**BRANO PROPOSTO**
____________

Nel pubblicare questo libro bianco le Associazioni
suddette confidano che anche i Sindacati e gli operatori vogliano far conoscere
le loro prese di posizione passate e presenti sulla Benefica, sulle altre IPAB
e sulle alternative al ricovero in istituto dei
bambini e dei ragazzi.
RELAZIONE
SULL'INCONTRO CON TRE RAGAZZI OSPITI DI CASA BENEFICA
Il 6 dicembre 1980 i sottoscritti A
e B alle ore 19.45 hanno incontrato nell'abitazione dei coniugi C (via ..., a
...) i minori x, y e z ricoverati all'Istituto Casa Benefica di Pianezza, i
quali vi erano stati accompagnati da E che lavora nell'Istituto stessa.
E ci ha presentati a loro (i
ragazzi sapevano che si sarebbero incontrati con noi in quanto E li aveva
precedentemente consultati e loro si erano dichiarati disponibili) e si è
quindi allontanato chiudendosi in un'altra stanza con il Signor F.
Siamo restati nel tinello, oltre ai ragazzi, la
signora G (che non è però mai intervenuta) e noi.
Abbiamo quindi spiegato loro i motivi per cui desideravamo parlare con loro, e cioè conoscere le
loro condizioni di vita nell'Istituto.
I ragazzi spontaneamente hanno incominciato a
raccontare. Quanto segue è una sintesi di quanto da loro riferito.
I tre ragazzi sono ricoverati da diversi anni nell'Istituto:
- x, nato nel ..., è
ricoverato da 6 anni;
- y, nato nel ..., è
ricoverato da 3 anni;
- z, nato nel ..., è
ricoverato da 10 anni.
Rientrano molto raramente in famiglia (durante le
vacanze natalizie e estive, non tutti gli anni).

____________

**ATTIVITÀ DA SVOLGERE**
a) Ricopia fedelmente dal brano su Casa Benefica tutto il tratto che va da "Siamo restati nel" giù fino a "di vita nell'Istituto.".
b) Prosegui il brano su Casa Benefica, partendo subito dopo la sua ultima frase.

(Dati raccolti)
____________

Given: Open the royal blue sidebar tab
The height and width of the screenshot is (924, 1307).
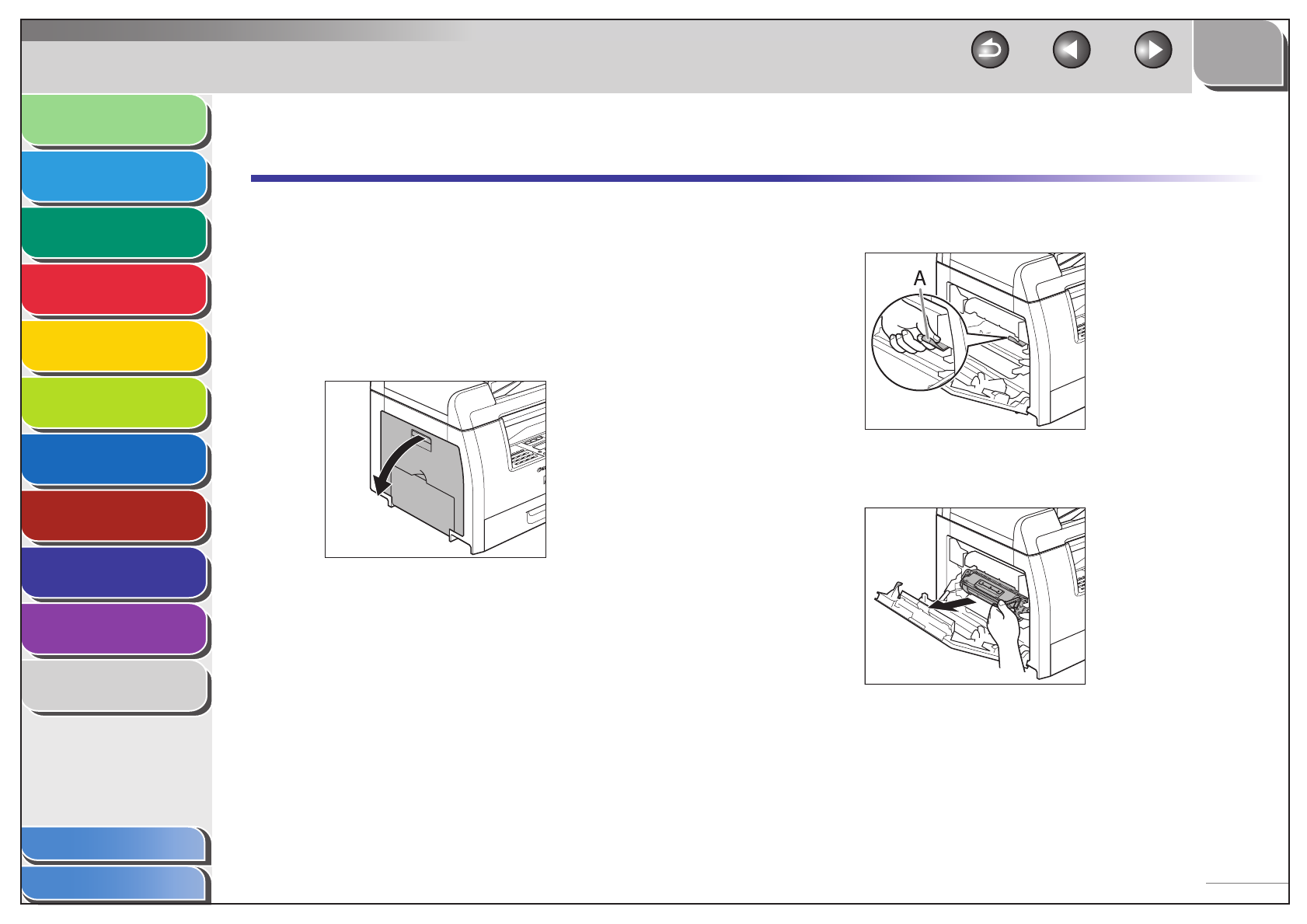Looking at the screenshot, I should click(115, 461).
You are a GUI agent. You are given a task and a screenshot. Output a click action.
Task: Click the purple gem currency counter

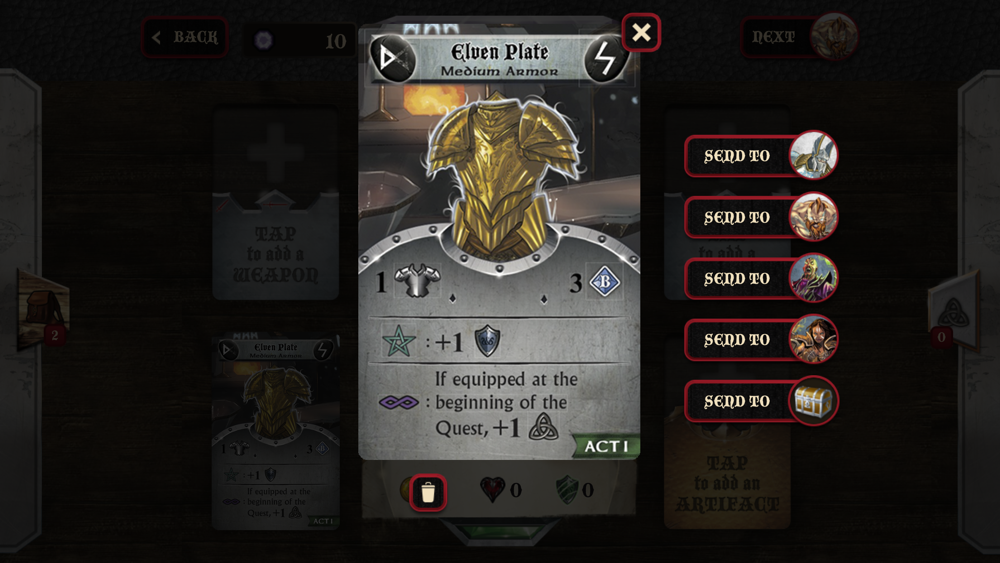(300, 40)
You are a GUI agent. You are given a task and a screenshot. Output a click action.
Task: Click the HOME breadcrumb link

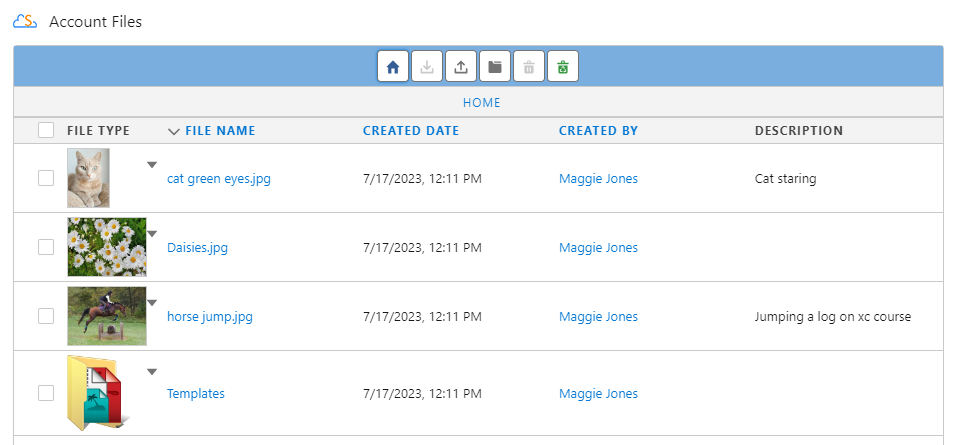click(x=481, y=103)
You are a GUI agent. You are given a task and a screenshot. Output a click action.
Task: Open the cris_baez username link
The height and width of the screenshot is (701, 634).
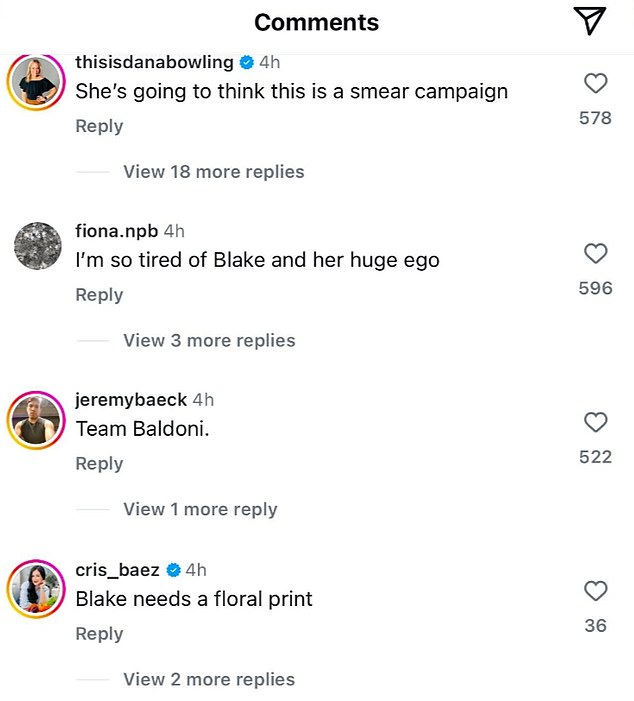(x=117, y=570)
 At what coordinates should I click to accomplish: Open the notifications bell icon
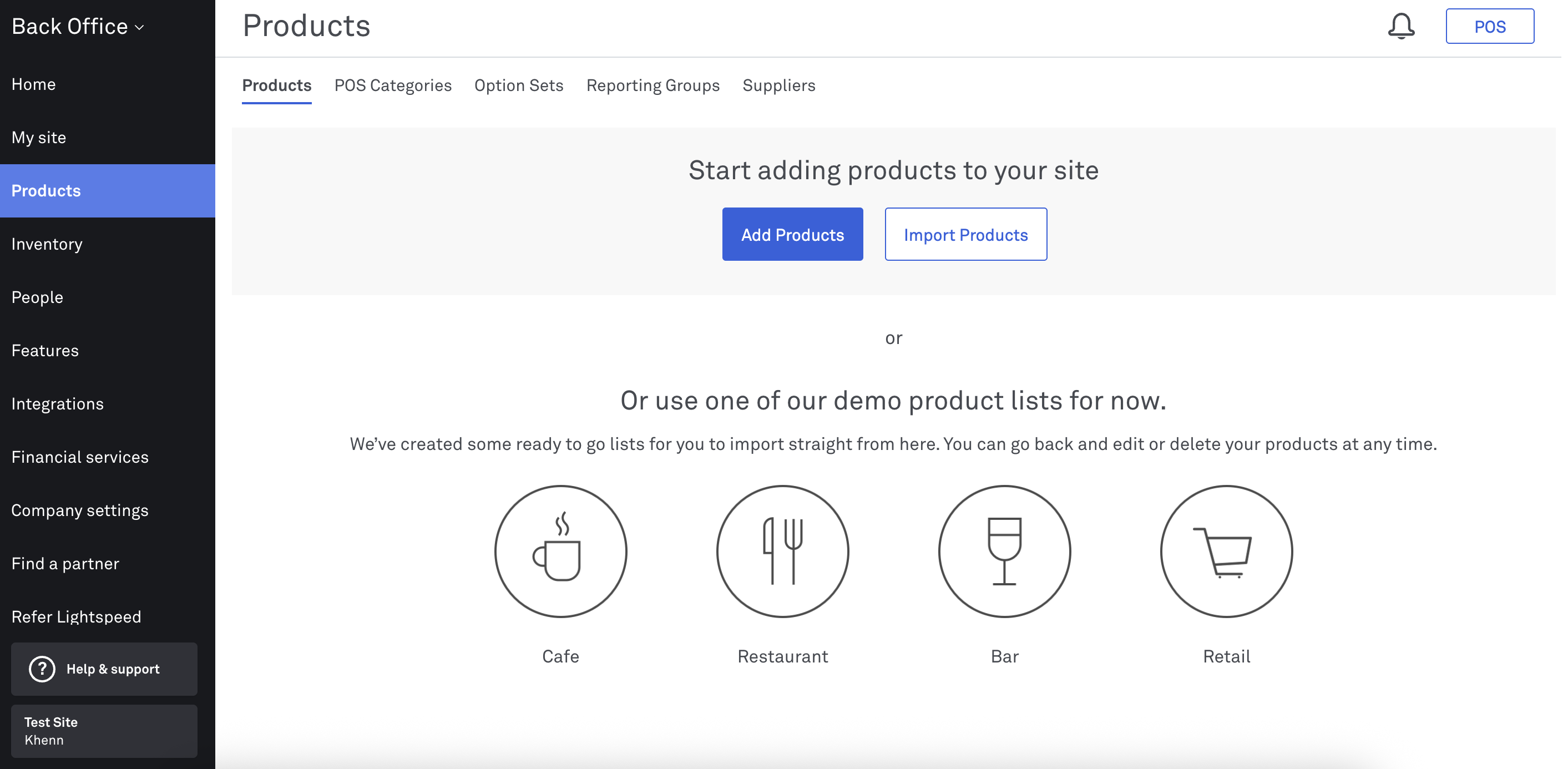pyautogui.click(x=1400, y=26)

____________

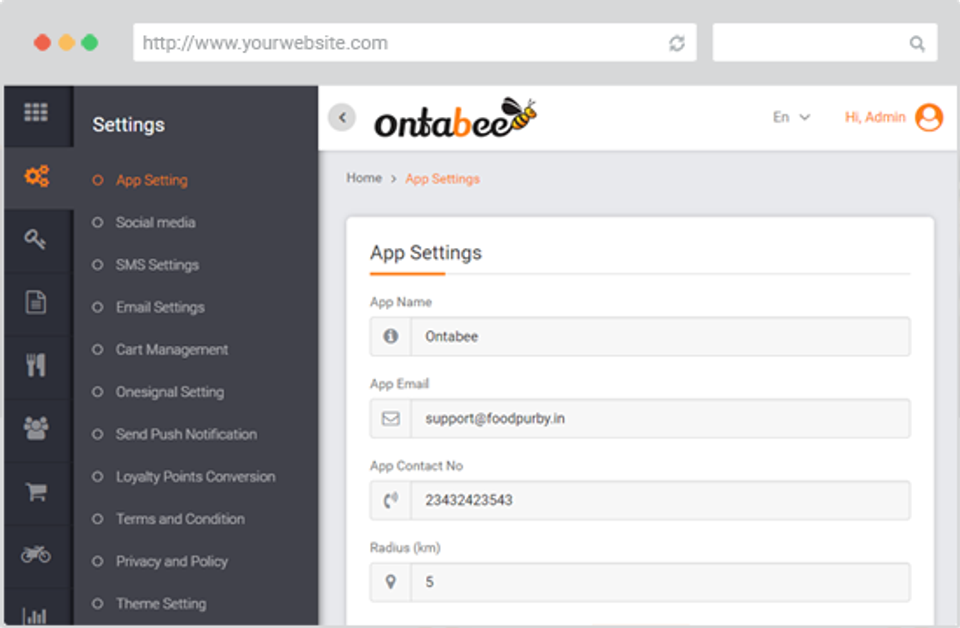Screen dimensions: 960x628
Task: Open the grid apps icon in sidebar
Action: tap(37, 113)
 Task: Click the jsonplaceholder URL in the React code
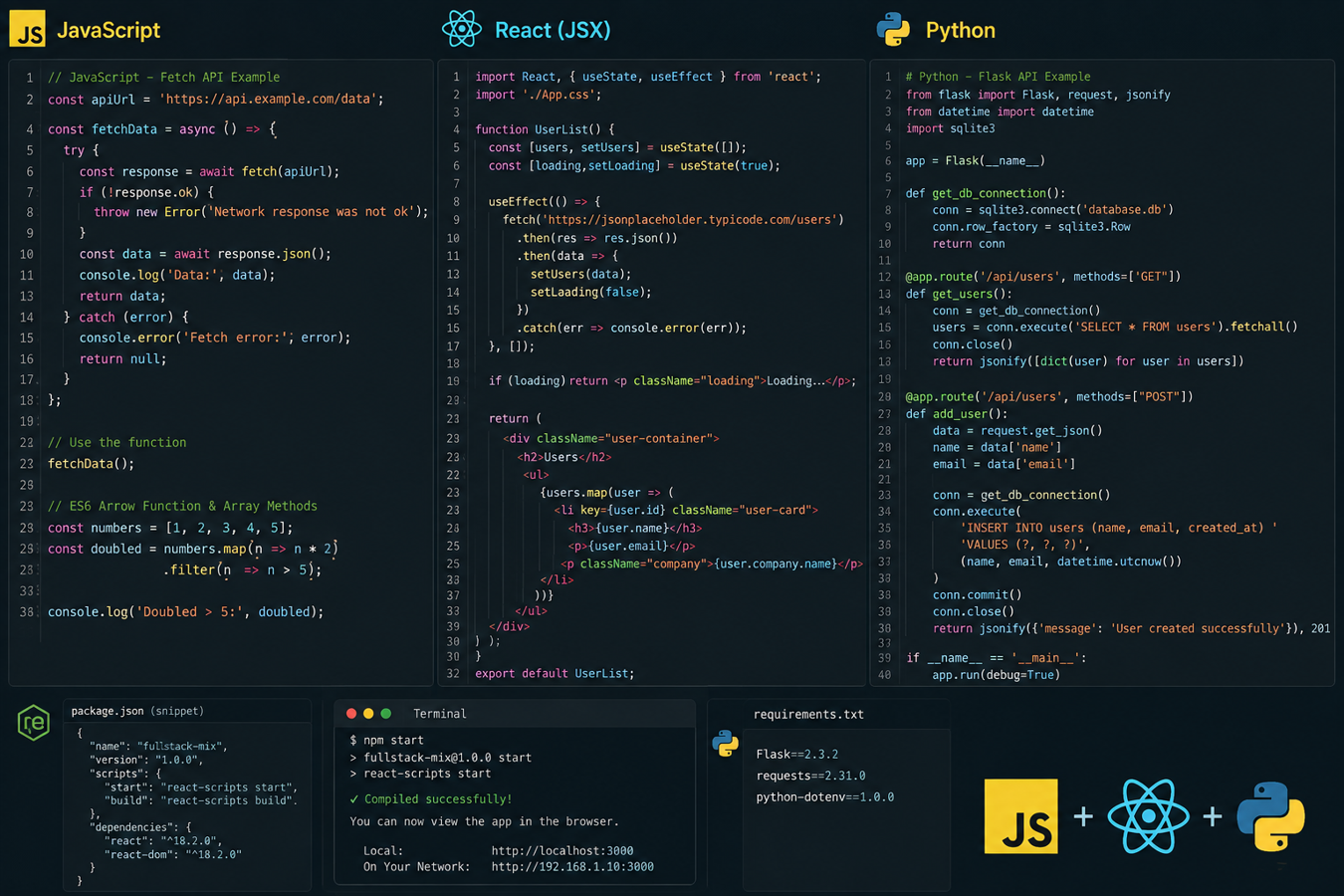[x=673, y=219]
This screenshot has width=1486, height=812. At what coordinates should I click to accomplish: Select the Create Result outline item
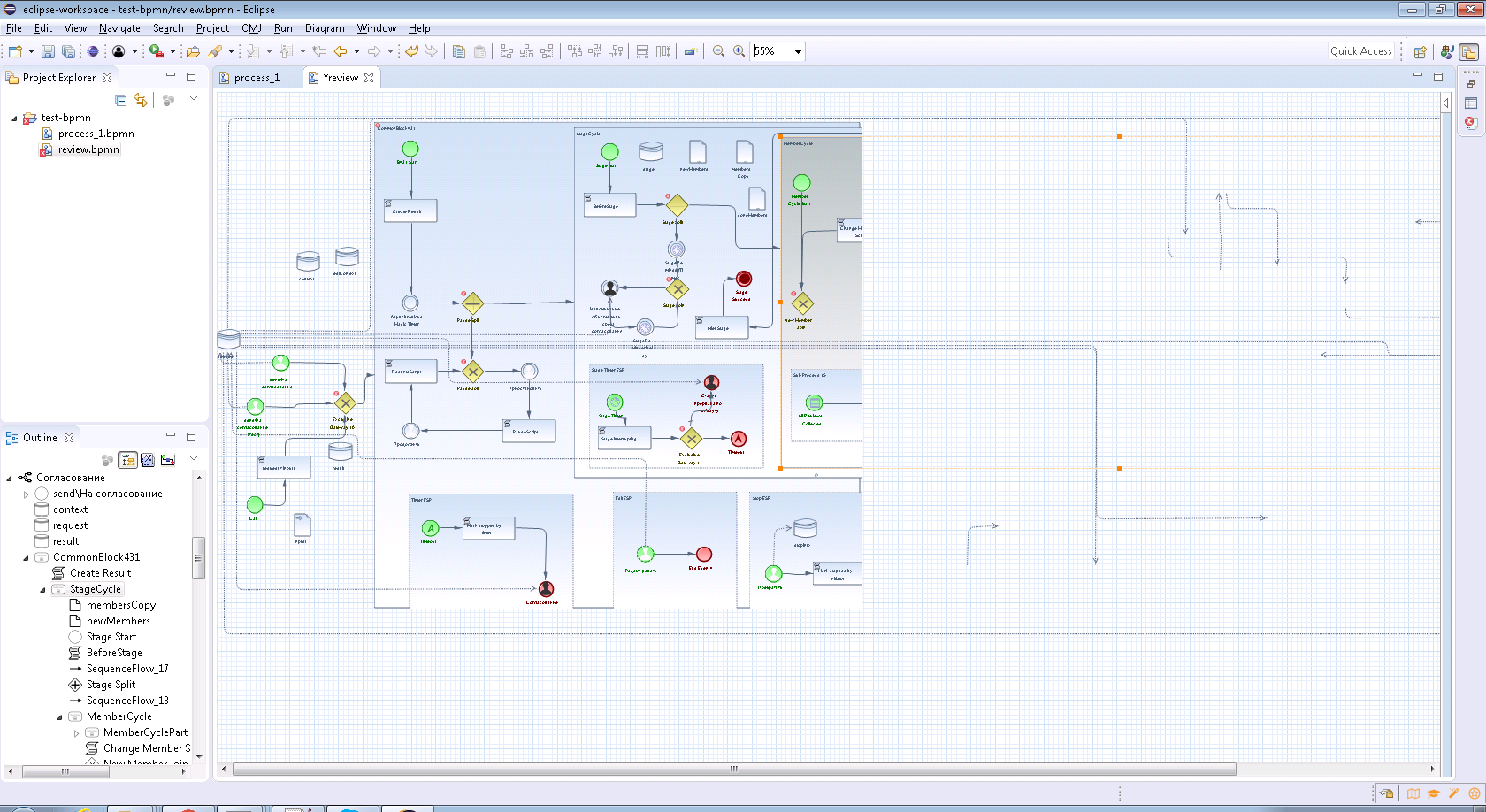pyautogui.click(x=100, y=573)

____________

**RISPOSTE ALL'ESERCIZIO**
a)
Siamo restati nel tinello, oltre ai ragazzi, la
signora G (che non è però mai intervenuta) e noi.
Abbiamo quindi spiegato loro i motivi per cui desideravamo parlare con loro, e cioè conoscere le
loro condizioni di vita nell'Istituto.

b)
Non sappiamo se ci sono stati dei provvedimenti
del Tribunale per i minorenni nei loro confronti; le rette dell'Istituto sono
pagate dai loro Comuni (uno forse dalla Provincia di Torino).
Le assistenti sociali che dovrebbero seguire i loro
casi non si sono mai messe in contatto con loro, non
ricordano di averle mai viste, non sapevano neppure come si chiamavano.
Essi hanno dichiarato che nel loro gruppo e
nell'istituto c'è un clima di incertezza e tensione,
con «ricatti» anche da parte di H e di K di fronte alle loro - spesso minime -
richieste: («Devi fare come ti dico io, altrimenti ti dimetto», «Lo segnalo
alla tua assistente sociale perché ti trasferisca in
un altro istituto»...).
Y ha riferito ad esempio una serie di richieste che
egli aveva inoltrato a H e che sono rimaste inevase:
- un paio di scarpe adeguate, con puntale in ferro, nel periodo in cui era ... ;
- un paio di scarpe pesanti, ora
che lavora all’... e non un semplice paio di scarpe «Clarck» senza pelliccia
interna per cui deve adottare 3 paia di calze per
ripararsi dal freddo;
- della biancheria intima che non sia di lana, in
quanto è allergico.
Inoltre, avendo lui chiesto di iscriversi ad una
scuola serale per terminare le medie, H gli ha negato il permesso, sostenendo
che non era nemmeno in grado di mantenersi un lavoro, figuriamoci la scuola!
- per le spese di pullman e colazione ha in dotazione
solo L. 20.000 settimanali (lo stipendio è
interamente versato su un libretto che custodisce la direttrice);
- non può portarsi il baracchino (all'Istituto non
glielo preparano) e mangia panini a pranzo in quanto la sua ditta è sprovvista
di mensa.
I tre ragazzi sono inseriti nello stesso gruppo di
una decina di ragazzi e sono seguiti da 2 educatori (I e L) e ogni tanto da M.
Dell'educatore che loro chiamano «I» hanno detto: «Prima che
la direttrice gli procurasse la casa era dalla nostra
parte, ci era amico sincero, adesso non sappiamo bene cosa gli sia successo,
ma è più diffidente con noi, meno socievole».
Dell'educatore E hanno dato un breve giudizio: «Sembra
che si interessi a noi, si preoccupa di come viviamo».
Dell'educatore L hanno
concordemente dato una valutazione negativa, motivandola: «Approfitta del
fatto che è ..., fa quel che vuole nel reparto,
spesse volte va al bar e lascia scoperto il reparto (tornando anche ubriaco),
si fa fare il letto dai ragazzi e li paga con L.
1000».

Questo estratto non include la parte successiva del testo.